1. Technical Field
The present disclosure relates to a method and a device for detecting a gene (DNA).
2. Description of the Related Art
There is a method in which a desired DNA/RNA fragment of a gene is amplified to an amount necessary for detection by a technique called PCR (Polymerase Chain Reaction) to detect the desired DNA/RNA fragment. Further, a quantitative analysis technique called qPCR (quantitative PCR) is often used as an advanced type of PCR. Such a quantitative gene analysis technique is introduced in a compact reactor or the like provided in a microchannel chip.
Patent Literature 1 discloses a basic method for implementing qPCR for quantitative gene analysis. According to Patent Literature 1, a sample containing a single-stranded DNA is brought into contact with an oligonucleotide (short DNA/RNA sequence) having a sequence complementary to a first region of a target DNA sequence and a labeled oligonucleotide containing a sequence complementary to a second region of the same target DNA sequence. A double-stranded complex mixture is prepared under conditions where hybridization occurs, and the annealed labeled oligonucleotide is cleaved by 5″→3′ nuclease activity to liberate a labeled fragment. A method for detecting such a liberated labeled fragment is disclosed. When the labeled oligonucleotide is prepared by labeling with a fluorescent dye and a quencher, fluorescence is not emitted until a labeled fragment is liberated, and fluorescence intensity is increased by repeating the above process. The fluorescence intensity is detected with a photodetector to analyze how much the target DNA sequence of interest is contained. When DNA/RNA sequences of two or more regions need to be detected per sample, labeled oligonucleotides complementary to the different DNA/RNA sequences are prepared by labeling with different fluorescent dyes that emit fluorescence of different wavelengths. Such a difference in fluorescence wavelength makes it possible to separately analyze the DNA/RNA sequences with a photodetector.
Patent Literature 2 discloses one example of a method for implementing a quantitative gene analysis technique. Particularly, Patent Literature 2 discloses a technique for improving a high-throughput assay using an emulsification technique. The emulsification technique is used to generate droplets that function as independent reaction chambers for biochemical reactions, and individual sub-components (e.g., cells, nucleic acids, and proteins) are processed and assayed using the droplets.
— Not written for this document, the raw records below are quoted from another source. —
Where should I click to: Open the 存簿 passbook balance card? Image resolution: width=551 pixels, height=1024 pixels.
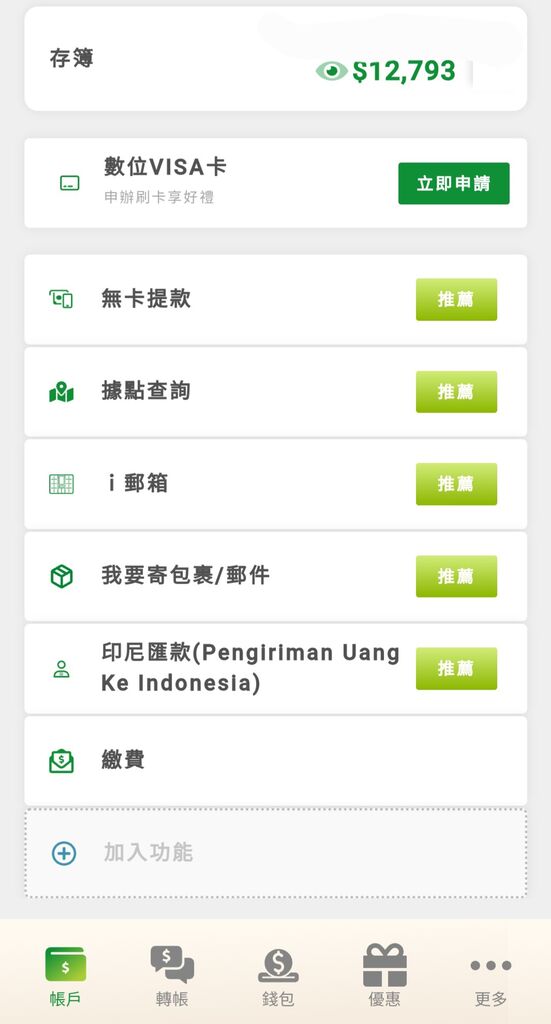pyautogui.click(x=276, y=59)
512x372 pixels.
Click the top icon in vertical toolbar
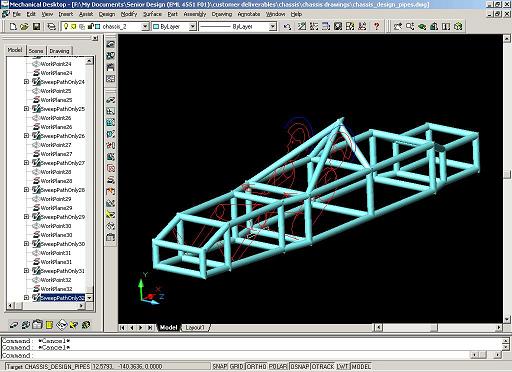111,45
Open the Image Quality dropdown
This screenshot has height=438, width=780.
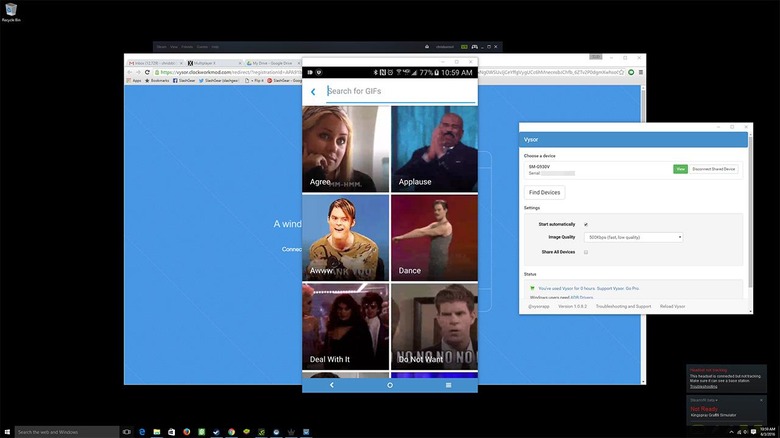633,237
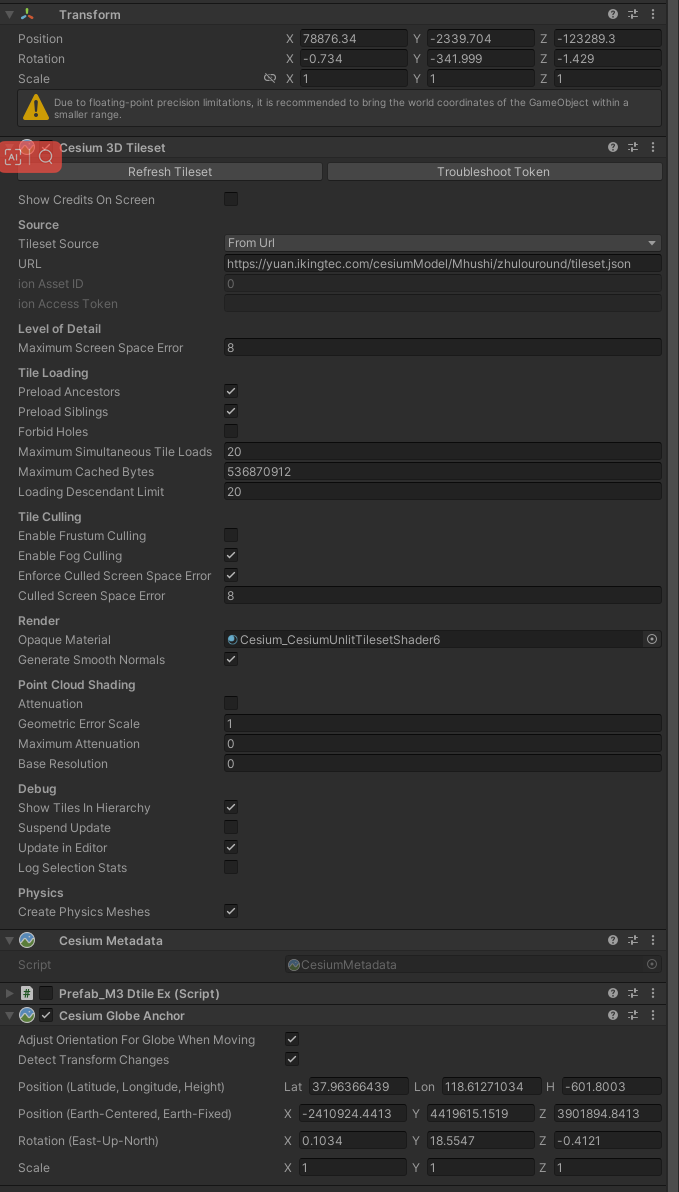Viewport: 679px width, 1192px height.
Task: Click the Refresh Tileset button
Action: [x=170, y=172]
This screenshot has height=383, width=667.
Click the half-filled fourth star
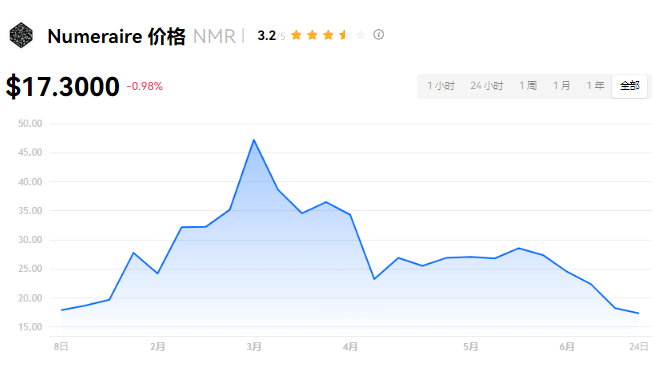coord(344,35)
Aqueous droplets containing DNA/RNA or the like are suspended in oil to prepare an emulsion in which water is dispersed in oil. This emulsion is stabilized with a surfactant so that coalescence of droplets during heating, cooling, or transport can be reduced or prevented. This makes it possible to perform thermal cycling. For this reason, emulsions are used to perform single-copy amplification of nucleic acid target molecules in droplets using PCR. Among these droplets, those positive for a target can be analyzed based on Poisson statistics to estimate a concentration of the target in a sample. Droplet-based assays use one or more fluorophores as labels in droplets to determine the occurrence of a reaction such as amplification. Droplets are generated and reacted, and then light emitted from each of the droplets is measured, which makes it possible to determine whether or not a target is present in the droplet. When different distinguishable fluorophores are used for different targets, the presence or absence of two or more different targets can be measured in each droplet. In such a case where two or more different targets need to be distinguished, two or more fluorophores, that is, dye materials that emit fluorescence of different wavelengths are often used to distinguish the targets based on their fluorescence wavelengths. Patent Literature 2 discloses a method for distinctively detecting two fluorophores used. The method is achieved by providing different detection systems (including a light source and a detector) for first and second dyes so that the detection system for the first dye and the detection system for the second dye alternately detect droplets when the droplets pass through an examination region of a channel.